*Data to process*
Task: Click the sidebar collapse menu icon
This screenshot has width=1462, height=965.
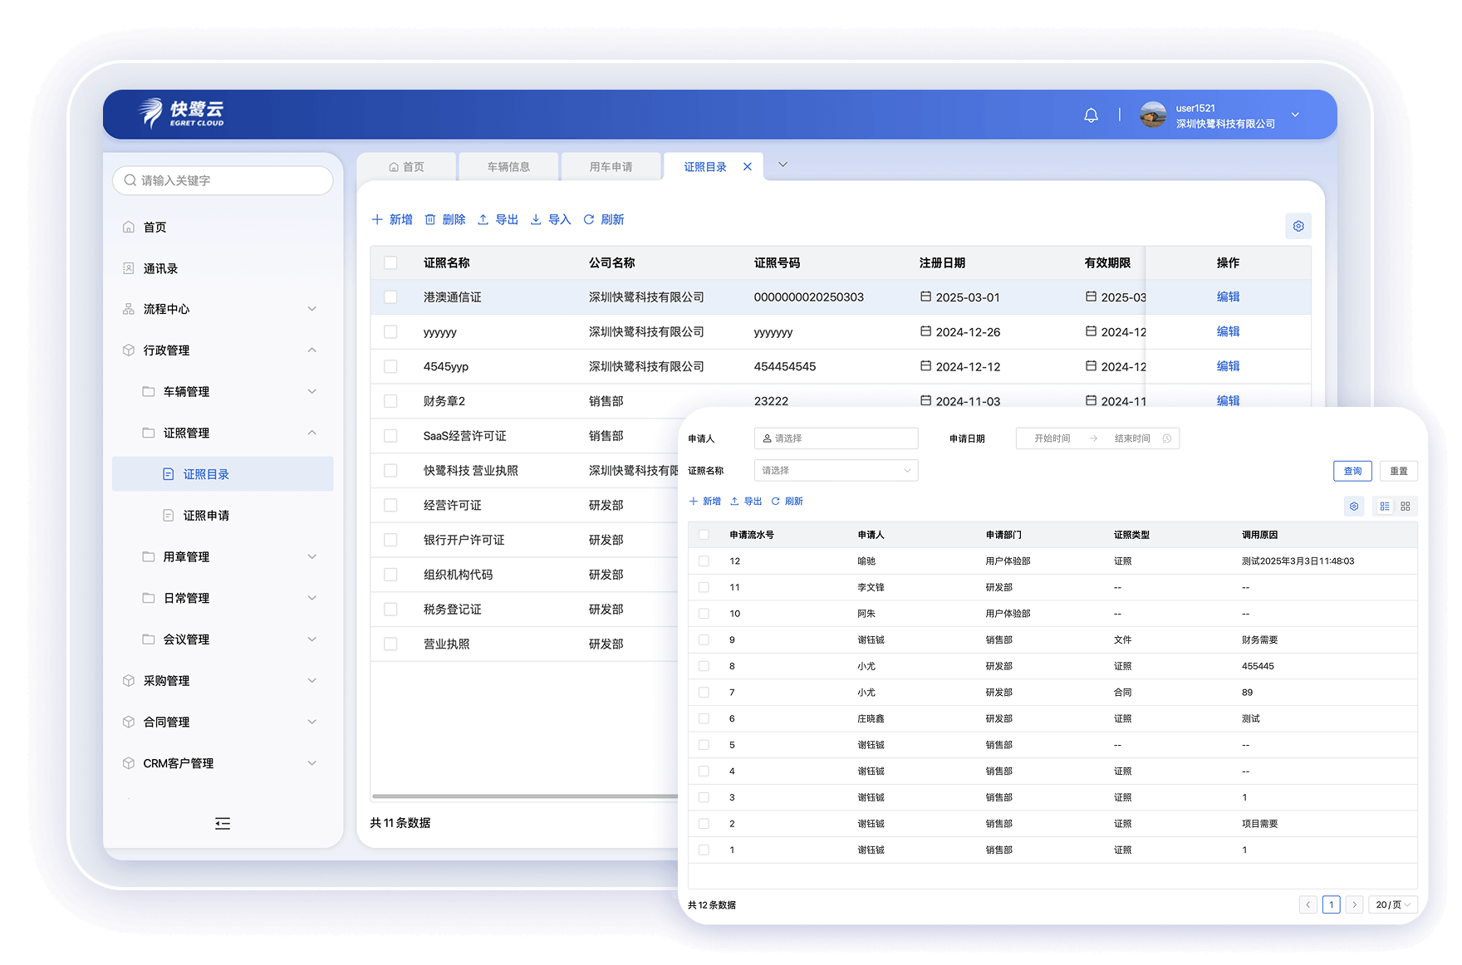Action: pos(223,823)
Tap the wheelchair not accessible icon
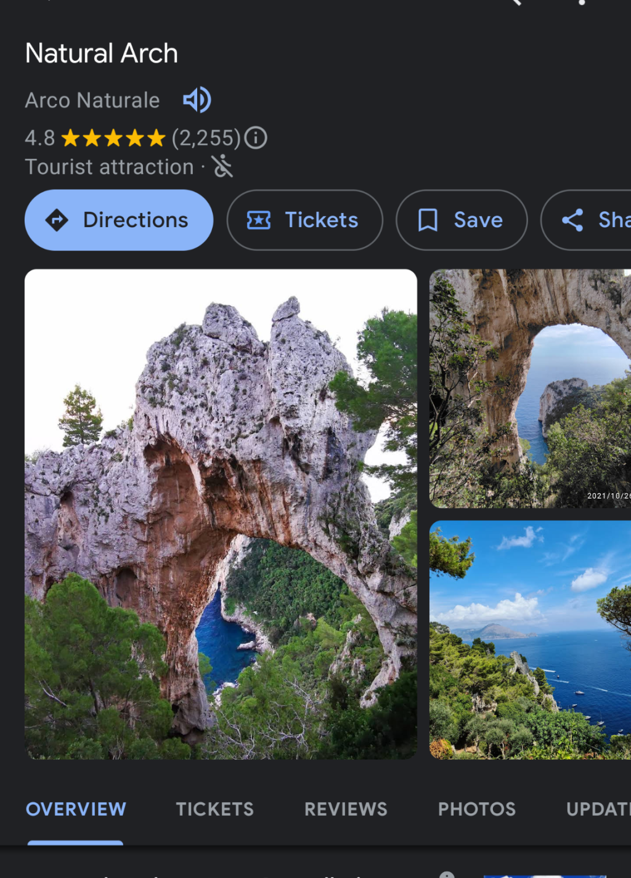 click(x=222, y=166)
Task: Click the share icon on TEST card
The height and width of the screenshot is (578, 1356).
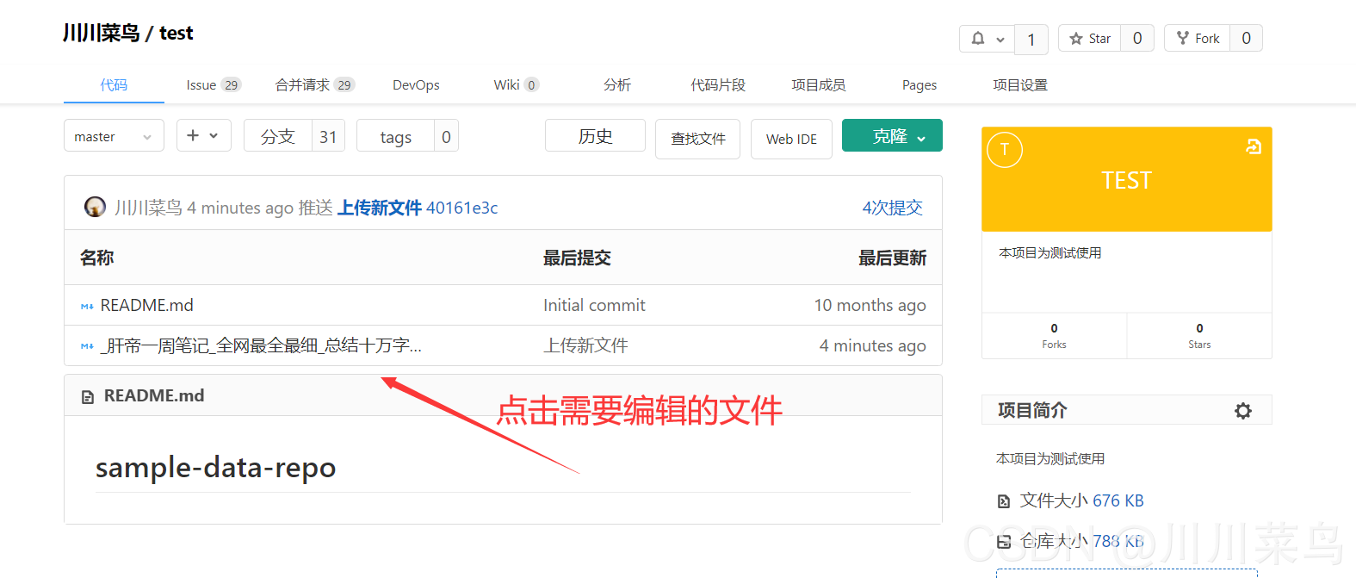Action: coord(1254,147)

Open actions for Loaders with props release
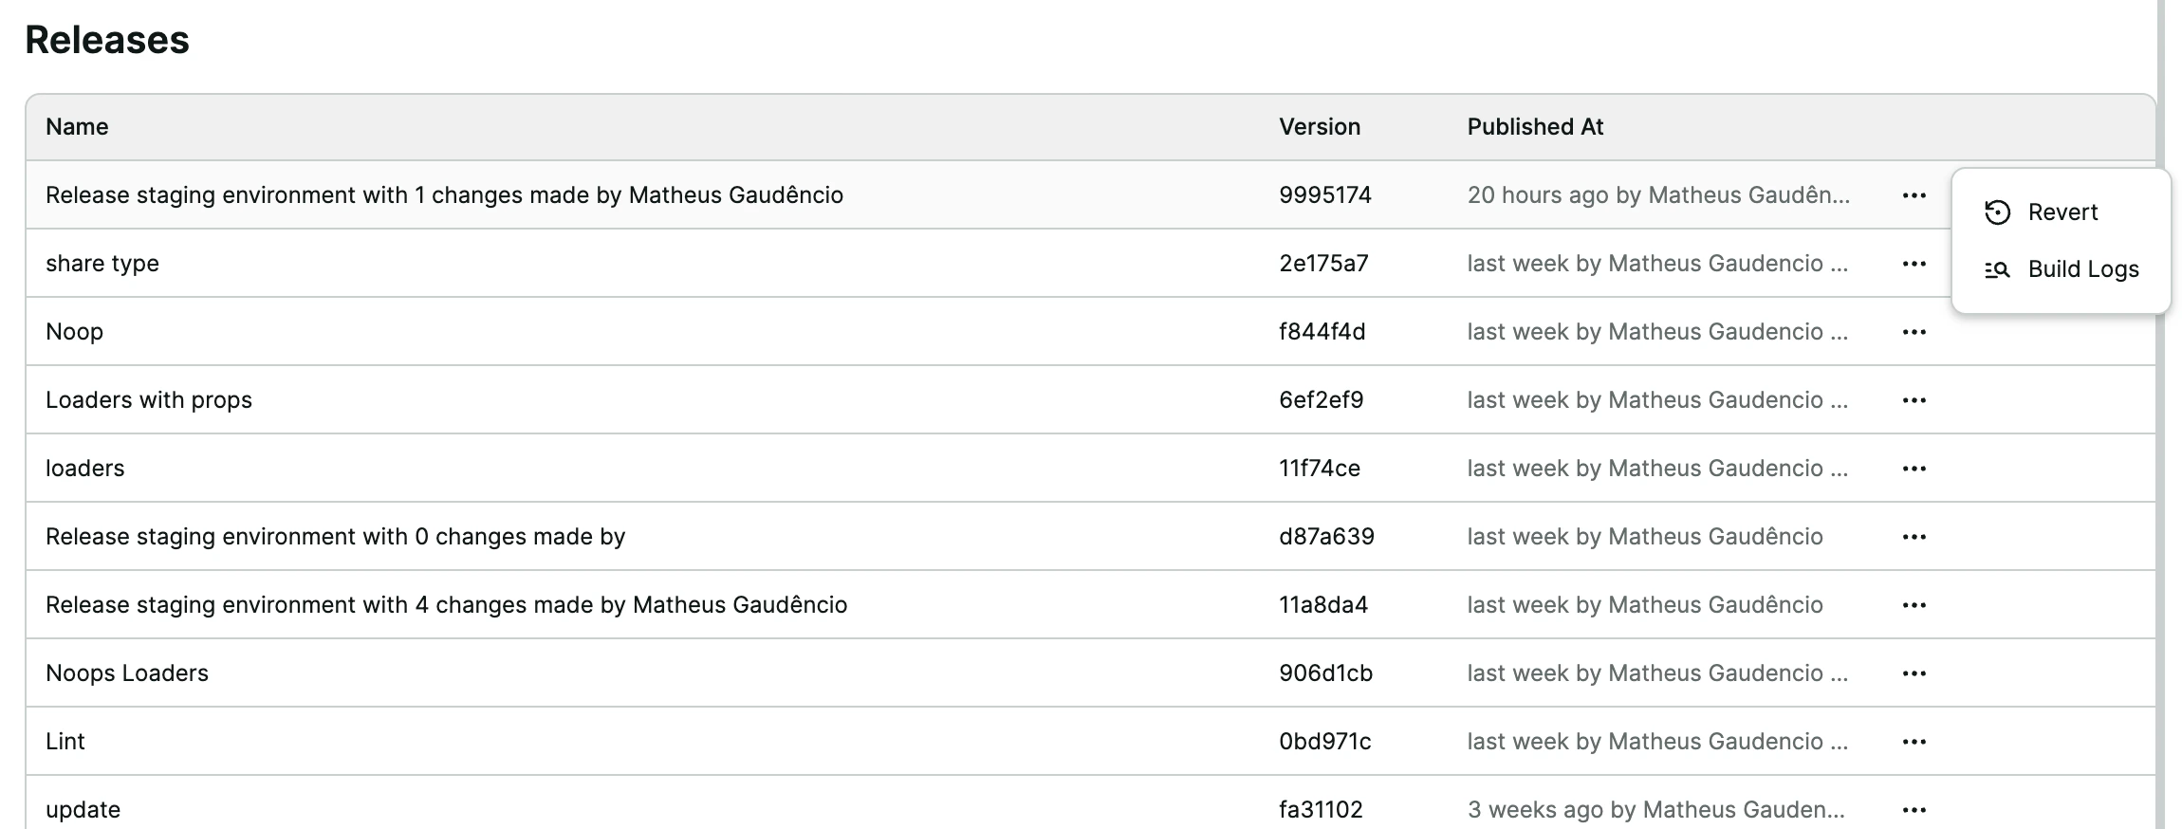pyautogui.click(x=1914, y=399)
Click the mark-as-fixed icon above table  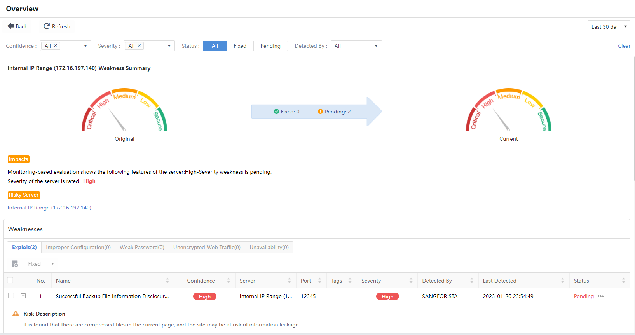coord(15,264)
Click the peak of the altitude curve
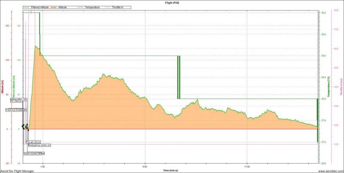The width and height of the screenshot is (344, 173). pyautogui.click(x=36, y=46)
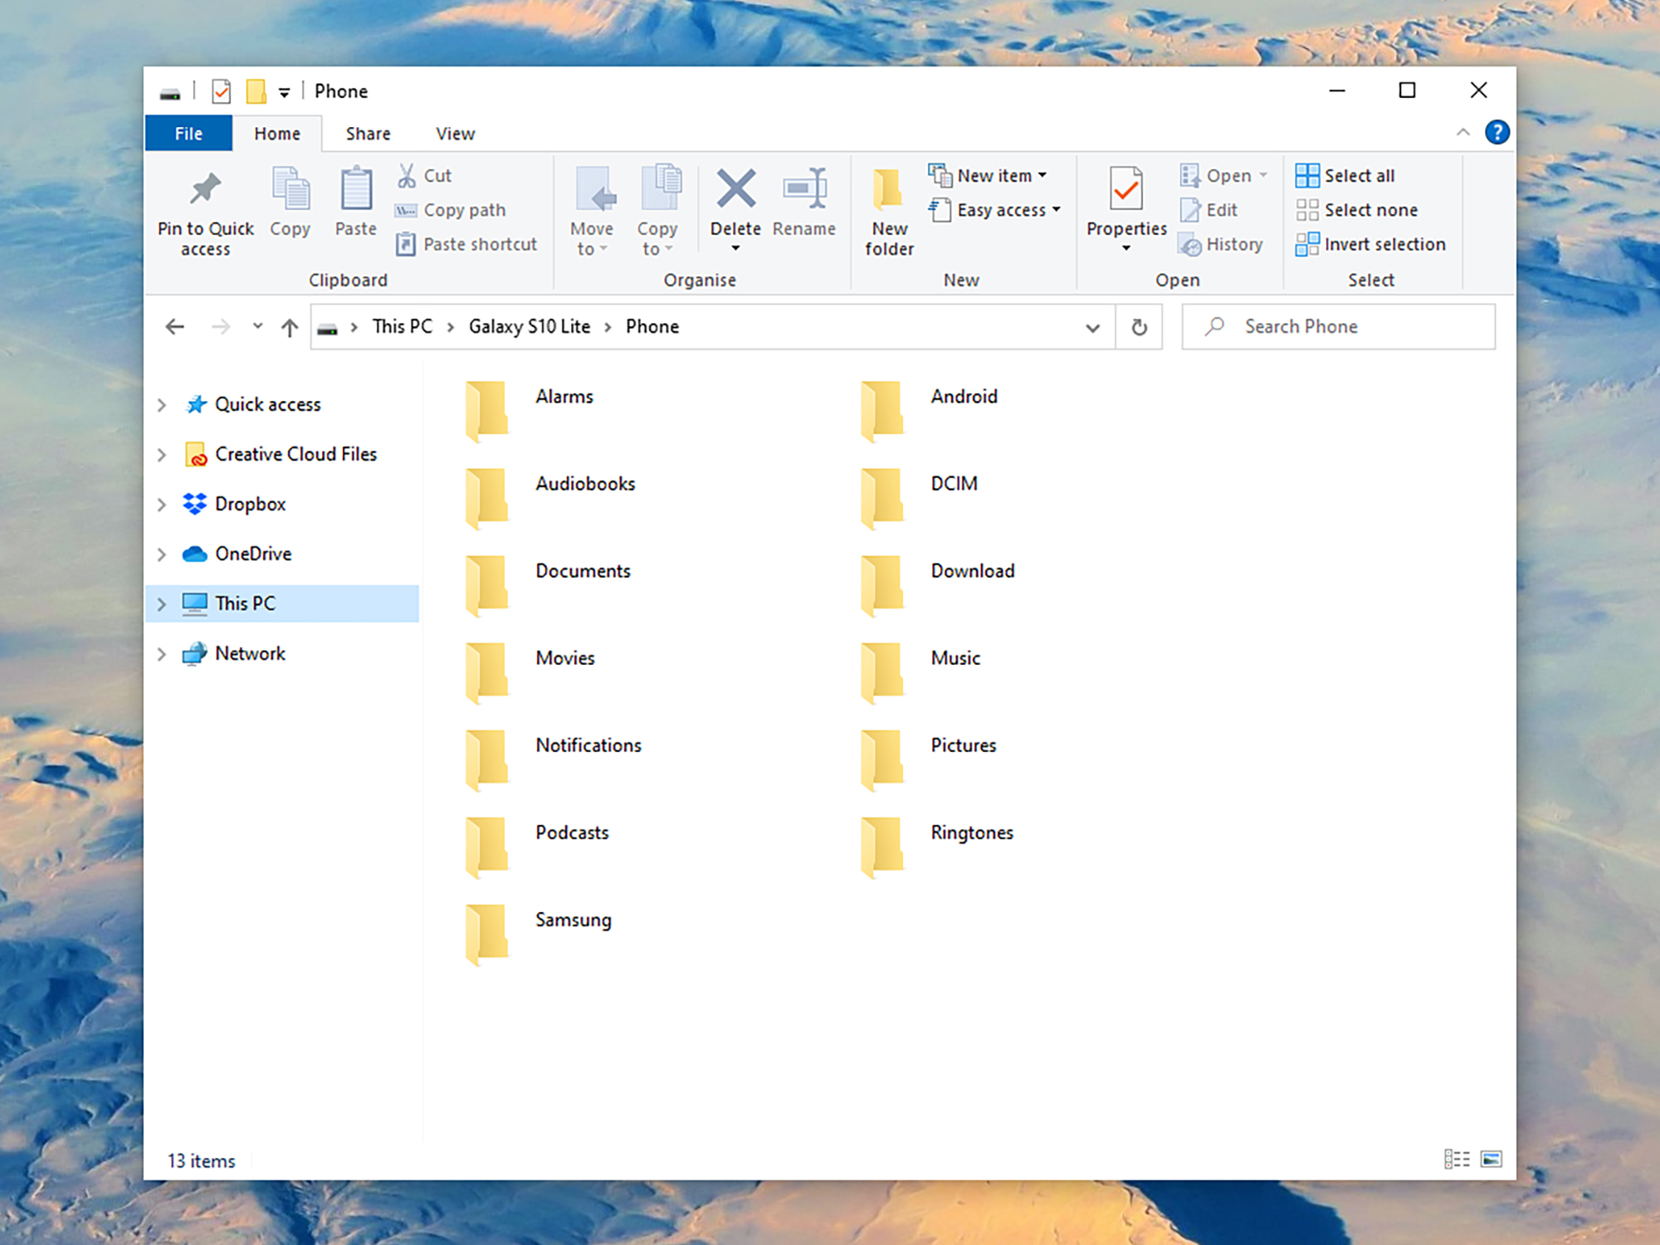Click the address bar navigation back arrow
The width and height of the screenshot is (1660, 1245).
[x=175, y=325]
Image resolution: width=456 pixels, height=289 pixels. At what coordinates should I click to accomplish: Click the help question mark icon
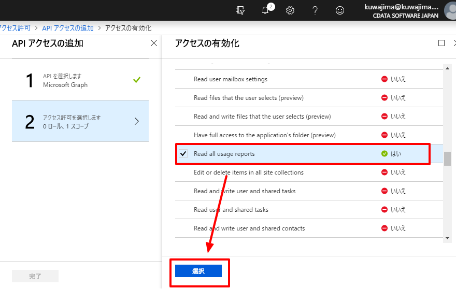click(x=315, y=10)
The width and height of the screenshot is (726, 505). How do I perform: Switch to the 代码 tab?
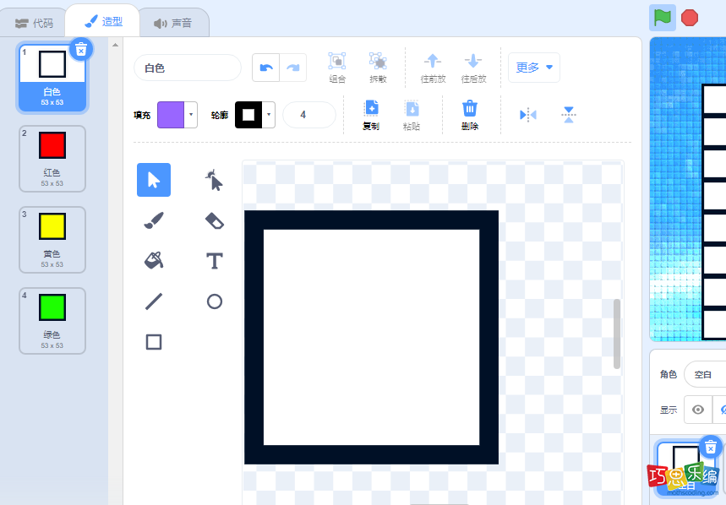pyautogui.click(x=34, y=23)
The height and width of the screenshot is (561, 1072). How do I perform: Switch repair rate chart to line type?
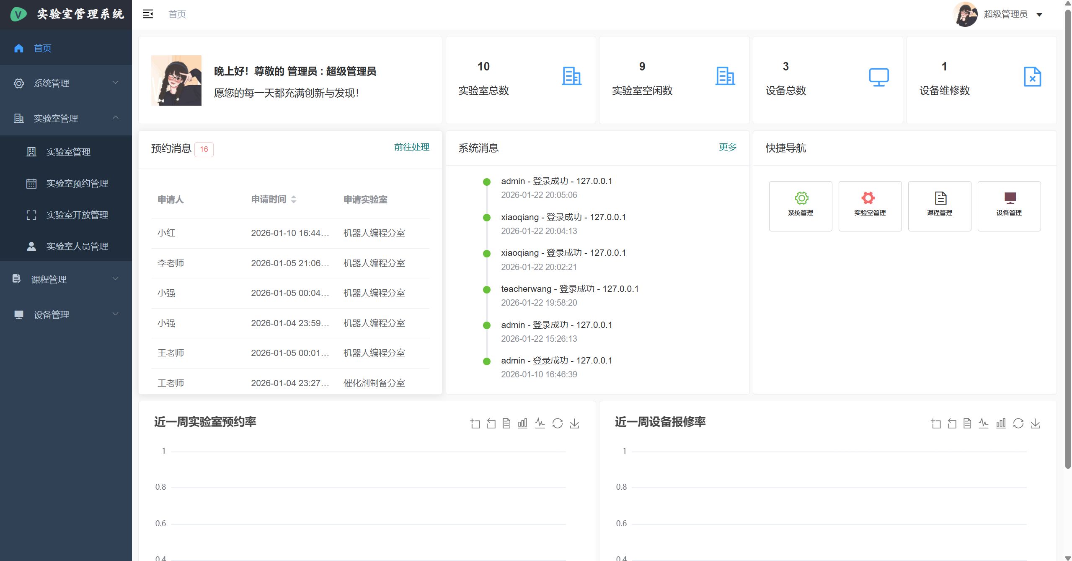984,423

*Written exercise*
Can you rewrite the part of the material that opens with the line containing "Image resolution: width=456" and closes with the line containing "pyautogui.click(x=34, y=23)", replacing "tab" with "view" and changing nothing else? Leave the pictures out of your answer.

*Task response*
Image resolution: width=456 pixels, height=289 pixels. At what coordinates should I click to accomplish: Click the help question mark icon
click(x=315, y=10)
The width and height of the screenshot is (726, 505). How do I perform: Switch to the 代码 view?
pyautogui.click(x=34, y=23)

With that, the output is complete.